Nicht ganz. Eine Einlassung des OLG-Senats fand Hoffmanns Anwältin Susanne Bloß derart aufschlussreich, dass sie sie im Schriftverkehr mit dem Petitionsausschuss des Bundestages ausführlich zitierte. Die Oberrichter räumten nämlich ein, dass ihre Rechtsauffassung „dazu führen kann, dass im Einzelfall ungerechtfertigt NegativAtteste oder Genehmigungen (von Behörden) erteilt werden, die zur Beeinträchtigung der Belange der Agrarstruktur führen, ohne dass Überprüfungsmöglichkeiten durch Anrufung der Gerichte bestehen“.
Öffnet das der Behördenwillkür Tür und Tor? Hoffmann kommt es so vor. „Denn alles, was das Grundstücksverkehrsgesetz zugunsten von Agrarflächen verhindern soll, ist bei mir eingetreten“, muss er feststellen. Ein Nicht-Landwirt hat gekauft, und für seine Gärtnerei werde es nun schwierig.

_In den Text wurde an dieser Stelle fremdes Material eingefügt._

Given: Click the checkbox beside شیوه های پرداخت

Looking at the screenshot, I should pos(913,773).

Der neue Eigentümer, der für 5,77 Euro pro Quadratmeter zufassen konnte, bot Hoffmann den Boden für 30 Euro pro Quadratmeter an. Oder 1700 Quadratmeter für 1200 Euro Pacht im Jahr. Ortsüblich sind etwa 400 Euro. Pro Hektar, also 10 000 Quadratmeter. Hoffmann mag blauäugig gewesen sein, aber rechnen kann er. Er hat abgelehnt. Die Antwort des neuen Besitzers heißt Räumungsklage. Darüber entschieden wird wieder beim Landwirtschaftsgericht.